Central injections of angiotensin II (AngII) increase both water and NaCl intake. These effects of AngII occur largely through stimulation of the AngII type 1 (AT(1)) receptor. Stimulation of the AT(1) receptor leads to a number of intracellular events, including phospholipase C (PLC) activation and the subsequent formation of diacylglycerol and inositol trisphosphate (IP(3)), which then activate protein kinase C (PKC) and increase intracellular calcium, respectively. In addition, AT(1) receptor stimulation leads to the activation of MAPK family members. Recent experiments using mutated AT(1) receptor constructs or the AngII analog Sar(1),Ile(4),Ile(8)-AngII (SII) revealed that MAPK activation can occur independent of PLC/PKC/IP(3) activation. The present experiments used in vitro and in vivo approaches to clarify the cellular and behavioral responses to SII. Specifically, SII mimicked AngII stimulation of MAPK in AT(1) receptor-transfected COS-1 cells and rat brain but blocked the effects of AngII in two distinct settings: in vitro stimulation of IP(3) and in vivo increases in water intake. Moreover, SII increased intake of 1.5% NaCl, despite the SII blockade of IP(3) formation and water intake.
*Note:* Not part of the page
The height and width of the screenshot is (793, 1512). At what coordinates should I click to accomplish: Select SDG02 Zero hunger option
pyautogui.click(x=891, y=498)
Examination of brain tissue showed increases in Fos expression in several AngII-sensitive brain areas after injection of AngII, but not SII. The lack of SII-induced IP(3) production, water intake, and Fos expression strongly suggest that the PLC/PKC/IP(3) pathway is required for water intake, but not NaCl consumption stimulated by AngII. Collectively, these results support the hypothesis that divergent intracellular signals from a single receptor type can give rise to separable behavioral phenomena.